The Therapeutics Discovery division is a unique group of more than 100 clinicians, researchers and drug discovery scientists at MD Anderson working to develop innovative treatment options, including small molecules, biologics and cell-based therapies. The goal of the Therapeutics Discovery team is to bring transformational, life-saving medicines to patients quickly, safely and effectively by working closely with patients and clinicians.
“Our team is inspired by the needs we see in our patients, and we learned from MD Anderson’s physicians that some cancer treatments can cause significant neurocognitive and neuropathy challenges for survivors,” said Jones. “Therefore, we set out to discover new therapies to combat these issues and, hopefully, a variety of other neurodegenerative conditions.”
Under the leadership of Giulio Draetta, M.D., Ph.D., senior vice president and head of Therapeutics Discovery and co-leader of MD Anderson’s Moon Shots Program™, Ray and Jones established a multi-disciplinary team of scientists to identify and advance new targeted therapies to treat neural damage, which now form the basis of Magnolia Neurosciences. Ray and Jones also will serve as members of the Magnolia Neurosciences Scientific Advisory Board.

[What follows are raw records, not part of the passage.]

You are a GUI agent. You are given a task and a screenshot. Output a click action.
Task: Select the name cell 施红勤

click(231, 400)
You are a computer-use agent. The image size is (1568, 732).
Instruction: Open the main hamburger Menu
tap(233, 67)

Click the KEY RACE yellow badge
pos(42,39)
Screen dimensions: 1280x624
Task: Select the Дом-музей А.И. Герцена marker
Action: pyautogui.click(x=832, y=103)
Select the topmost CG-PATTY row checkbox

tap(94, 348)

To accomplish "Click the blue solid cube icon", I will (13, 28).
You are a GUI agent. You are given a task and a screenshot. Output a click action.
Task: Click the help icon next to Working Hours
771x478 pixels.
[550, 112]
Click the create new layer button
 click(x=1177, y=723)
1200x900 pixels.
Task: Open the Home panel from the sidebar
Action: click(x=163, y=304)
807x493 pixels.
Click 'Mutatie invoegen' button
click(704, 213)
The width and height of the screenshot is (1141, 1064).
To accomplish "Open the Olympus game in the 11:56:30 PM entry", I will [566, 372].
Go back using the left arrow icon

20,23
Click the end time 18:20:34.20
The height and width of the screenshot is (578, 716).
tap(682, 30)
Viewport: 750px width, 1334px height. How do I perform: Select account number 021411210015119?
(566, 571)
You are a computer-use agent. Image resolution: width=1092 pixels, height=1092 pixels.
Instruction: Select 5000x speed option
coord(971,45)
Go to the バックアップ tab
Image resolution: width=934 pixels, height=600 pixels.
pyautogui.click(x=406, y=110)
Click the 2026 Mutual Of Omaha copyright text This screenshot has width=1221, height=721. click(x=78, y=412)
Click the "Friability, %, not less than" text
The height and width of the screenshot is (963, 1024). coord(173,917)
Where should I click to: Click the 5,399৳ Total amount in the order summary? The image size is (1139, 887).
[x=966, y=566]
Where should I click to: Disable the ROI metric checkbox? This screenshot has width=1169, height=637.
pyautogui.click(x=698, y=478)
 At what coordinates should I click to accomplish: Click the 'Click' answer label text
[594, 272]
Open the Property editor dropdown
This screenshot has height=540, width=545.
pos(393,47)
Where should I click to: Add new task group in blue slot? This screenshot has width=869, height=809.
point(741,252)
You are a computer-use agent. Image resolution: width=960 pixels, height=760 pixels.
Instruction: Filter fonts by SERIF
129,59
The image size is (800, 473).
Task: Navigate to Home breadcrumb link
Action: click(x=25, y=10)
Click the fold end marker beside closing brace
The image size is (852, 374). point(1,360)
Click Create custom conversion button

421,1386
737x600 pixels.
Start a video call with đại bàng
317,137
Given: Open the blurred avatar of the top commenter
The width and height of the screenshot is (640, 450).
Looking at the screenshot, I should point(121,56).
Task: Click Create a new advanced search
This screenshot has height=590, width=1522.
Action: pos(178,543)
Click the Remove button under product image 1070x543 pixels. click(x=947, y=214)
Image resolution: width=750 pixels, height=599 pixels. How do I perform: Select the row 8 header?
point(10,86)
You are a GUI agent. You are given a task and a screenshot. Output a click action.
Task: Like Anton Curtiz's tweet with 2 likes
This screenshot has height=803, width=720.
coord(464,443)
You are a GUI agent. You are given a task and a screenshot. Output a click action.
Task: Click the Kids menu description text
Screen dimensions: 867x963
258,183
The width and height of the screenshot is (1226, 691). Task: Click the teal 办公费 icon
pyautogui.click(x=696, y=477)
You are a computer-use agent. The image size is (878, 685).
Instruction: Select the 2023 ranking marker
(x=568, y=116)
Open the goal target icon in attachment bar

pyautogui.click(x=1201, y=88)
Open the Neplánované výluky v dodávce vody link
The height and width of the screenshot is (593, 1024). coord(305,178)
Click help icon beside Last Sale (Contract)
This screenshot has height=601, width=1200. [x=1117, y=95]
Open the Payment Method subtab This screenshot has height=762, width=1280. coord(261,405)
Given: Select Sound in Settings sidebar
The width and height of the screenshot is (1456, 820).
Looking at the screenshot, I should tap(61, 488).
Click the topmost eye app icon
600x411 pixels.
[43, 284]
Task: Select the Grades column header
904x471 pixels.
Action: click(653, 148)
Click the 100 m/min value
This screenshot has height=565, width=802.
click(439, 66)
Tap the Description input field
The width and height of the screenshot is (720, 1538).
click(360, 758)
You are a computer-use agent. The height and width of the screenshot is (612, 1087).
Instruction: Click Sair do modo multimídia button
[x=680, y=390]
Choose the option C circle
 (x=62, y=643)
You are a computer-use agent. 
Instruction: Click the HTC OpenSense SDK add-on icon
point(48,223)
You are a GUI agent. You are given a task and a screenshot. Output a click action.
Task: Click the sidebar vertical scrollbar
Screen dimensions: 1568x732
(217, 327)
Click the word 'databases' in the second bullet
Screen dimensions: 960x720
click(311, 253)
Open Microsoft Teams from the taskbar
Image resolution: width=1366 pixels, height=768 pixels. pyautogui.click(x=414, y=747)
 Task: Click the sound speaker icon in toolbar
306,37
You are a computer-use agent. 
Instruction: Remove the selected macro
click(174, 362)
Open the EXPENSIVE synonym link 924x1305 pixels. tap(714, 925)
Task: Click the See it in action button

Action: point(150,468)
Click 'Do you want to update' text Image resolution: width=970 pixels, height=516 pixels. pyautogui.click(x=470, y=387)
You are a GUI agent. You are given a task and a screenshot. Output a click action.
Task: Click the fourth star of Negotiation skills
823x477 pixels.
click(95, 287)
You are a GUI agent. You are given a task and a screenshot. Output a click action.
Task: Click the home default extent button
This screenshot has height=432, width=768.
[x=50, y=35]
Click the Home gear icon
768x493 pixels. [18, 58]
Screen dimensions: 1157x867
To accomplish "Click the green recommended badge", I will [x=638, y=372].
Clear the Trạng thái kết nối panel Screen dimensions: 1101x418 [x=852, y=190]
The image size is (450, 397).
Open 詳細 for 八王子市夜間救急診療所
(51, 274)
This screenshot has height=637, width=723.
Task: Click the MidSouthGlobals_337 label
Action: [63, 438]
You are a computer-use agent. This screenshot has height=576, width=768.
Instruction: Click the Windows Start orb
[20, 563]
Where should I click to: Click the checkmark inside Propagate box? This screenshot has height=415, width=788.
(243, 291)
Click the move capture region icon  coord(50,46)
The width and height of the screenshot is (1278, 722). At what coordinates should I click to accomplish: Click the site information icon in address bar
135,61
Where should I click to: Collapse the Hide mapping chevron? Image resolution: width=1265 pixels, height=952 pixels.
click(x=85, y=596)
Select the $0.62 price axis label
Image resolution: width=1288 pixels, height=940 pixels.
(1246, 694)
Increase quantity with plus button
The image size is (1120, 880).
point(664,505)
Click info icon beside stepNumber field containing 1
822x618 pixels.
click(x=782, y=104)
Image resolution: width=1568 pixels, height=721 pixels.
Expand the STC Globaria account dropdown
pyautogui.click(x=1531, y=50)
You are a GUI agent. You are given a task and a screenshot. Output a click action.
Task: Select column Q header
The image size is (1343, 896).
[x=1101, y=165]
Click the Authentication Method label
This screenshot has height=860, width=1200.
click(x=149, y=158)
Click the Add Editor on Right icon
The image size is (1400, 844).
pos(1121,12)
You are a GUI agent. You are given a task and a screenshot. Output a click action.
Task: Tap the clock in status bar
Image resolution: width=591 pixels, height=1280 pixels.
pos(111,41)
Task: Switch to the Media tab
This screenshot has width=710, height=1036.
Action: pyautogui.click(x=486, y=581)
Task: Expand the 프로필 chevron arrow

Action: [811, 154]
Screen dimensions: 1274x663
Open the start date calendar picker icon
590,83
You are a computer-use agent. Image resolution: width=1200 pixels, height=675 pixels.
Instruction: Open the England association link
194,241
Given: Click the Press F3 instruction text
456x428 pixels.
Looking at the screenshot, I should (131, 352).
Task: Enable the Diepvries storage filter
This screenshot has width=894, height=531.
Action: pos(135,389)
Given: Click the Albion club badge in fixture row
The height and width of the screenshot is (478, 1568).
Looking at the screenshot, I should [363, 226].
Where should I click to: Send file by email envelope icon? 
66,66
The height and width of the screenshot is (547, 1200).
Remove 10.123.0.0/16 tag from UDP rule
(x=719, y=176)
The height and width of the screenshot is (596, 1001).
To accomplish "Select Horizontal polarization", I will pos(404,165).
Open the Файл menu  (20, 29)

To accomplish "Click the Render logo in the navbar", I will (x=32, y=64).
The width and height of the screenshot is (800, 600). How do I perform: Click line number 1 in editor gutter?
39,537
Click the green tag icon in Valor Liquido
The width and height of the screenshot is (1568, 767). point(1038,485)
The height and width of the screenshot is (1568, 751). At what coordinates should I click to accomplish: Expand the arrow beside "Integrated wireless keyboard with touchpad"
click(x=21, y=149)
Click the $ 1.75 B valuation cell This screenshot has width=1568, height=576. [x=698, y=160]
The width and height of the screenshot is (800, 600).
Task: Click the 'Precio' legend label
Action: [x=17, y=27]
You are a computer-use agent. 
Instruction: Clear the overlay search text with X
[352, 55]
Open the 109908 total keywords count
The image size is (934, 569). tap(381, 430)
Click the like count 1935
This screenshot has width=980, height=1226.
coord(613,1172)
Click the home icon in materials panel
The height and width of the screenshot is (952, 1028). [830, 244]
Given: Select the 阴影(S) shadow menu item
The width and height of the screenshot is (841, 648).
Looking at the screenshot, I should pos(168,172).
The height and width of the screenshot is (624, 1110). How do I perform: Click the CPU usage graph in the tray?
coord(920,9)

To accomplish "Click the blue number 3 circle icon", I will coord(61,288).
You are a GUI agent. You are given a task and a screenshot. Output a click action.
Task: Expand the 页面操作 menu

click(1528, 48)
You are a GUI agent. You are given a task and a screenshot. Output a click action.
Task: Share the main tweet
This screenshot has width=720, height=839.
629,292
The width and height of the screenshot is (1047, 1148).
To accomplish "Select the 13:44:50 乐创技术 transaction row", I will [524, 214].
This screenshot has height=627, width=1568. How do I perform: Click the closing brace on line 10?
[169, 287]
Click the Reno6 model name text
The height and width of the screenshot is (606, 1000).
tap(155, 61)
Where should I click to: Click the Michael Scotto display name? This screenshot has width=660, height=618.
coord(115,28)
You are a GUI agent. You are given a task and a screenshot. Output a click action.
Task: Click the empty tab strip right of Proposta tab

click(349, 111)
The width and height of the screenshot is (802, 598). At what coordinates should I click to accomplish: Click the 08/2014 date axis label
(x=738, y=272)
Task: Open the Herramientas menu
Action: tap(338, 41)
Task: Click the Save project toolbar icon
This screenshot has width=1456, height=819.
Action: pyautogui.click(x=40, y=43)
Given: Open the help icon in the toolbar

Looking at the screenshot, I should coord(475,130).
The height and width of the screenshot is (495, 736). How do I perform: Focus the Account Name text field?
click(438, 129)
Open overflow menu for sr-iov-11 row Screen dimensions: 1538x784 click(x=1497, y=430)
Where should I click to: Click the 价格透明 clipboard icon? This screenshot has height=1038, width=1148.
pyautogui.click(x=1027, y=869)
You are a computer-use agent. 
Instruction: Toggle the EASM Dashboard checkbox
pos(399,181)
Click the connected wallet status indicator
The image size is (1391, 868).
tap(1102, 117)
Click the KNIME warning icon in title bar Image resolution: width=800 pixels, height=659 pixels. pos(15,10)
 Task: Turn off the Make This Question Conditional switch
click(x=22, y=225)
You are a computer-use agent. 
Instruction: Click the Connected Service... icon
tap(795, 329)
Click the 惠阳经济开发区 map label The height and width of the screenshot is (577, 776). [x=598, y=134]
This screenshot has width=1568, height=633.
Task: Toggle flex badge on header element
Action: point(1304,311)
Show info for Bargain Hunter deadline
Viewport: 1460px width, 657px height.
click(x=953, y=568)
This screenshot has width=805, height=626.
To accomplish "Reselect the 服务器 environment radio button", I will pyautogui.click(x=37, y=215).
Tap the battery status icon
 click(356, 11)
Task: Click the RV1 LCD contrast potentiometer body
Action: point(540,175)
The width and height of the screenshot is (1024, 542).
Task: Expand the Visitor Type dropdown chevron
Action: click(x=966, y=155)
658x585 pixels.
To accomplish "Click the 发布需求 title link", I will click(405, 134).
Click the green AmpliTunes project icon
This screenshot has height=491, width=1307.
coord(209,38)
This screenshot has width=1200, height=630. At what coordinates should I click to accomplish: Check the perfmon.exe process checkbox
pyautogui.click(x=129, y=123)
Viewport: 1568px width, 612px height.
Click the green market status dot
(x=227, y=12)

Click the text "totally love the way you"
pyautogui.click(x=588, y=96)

“This project is a stellar example of the patient-focused drug development model that drives Therapeutics Discovery and exemplifies MD Anderson’s commitment to caring for our patients throughout their entire cancer journey, from diagnosis to survivorship,” said Draetta. “We’re excited to see these new therapeutics progress into clinical trials through the launch of Magnolia Neurosciences.”
Investors participating in the $31 Million Series A financing include AbbVie Ventures, Alexandria Venture Investments, ARCH Venture Partners, Eli Lilly and Company, Innovate NY Fund, Johnson & Johnson Innovation – JJDC, Inc., the Partnership Fund for New York City, Pfizer Ventures, Watson Fund, L.P., WuXi AppTec’s Corporate Venture Fund and 180 Degree Capital Corp.
The preclinical research to identify and develop the novel drug candidates being advanced by Magnolia Neurosciences was funded by the NDC, through support from the Robert A. and Renee E. Belfer Family Foundation; and IACS, part of MD Anderson’s Moon Shots Program™, a collaborative effort to accelerate the development of scientific discoveries into clinical advances that save patients’ lives.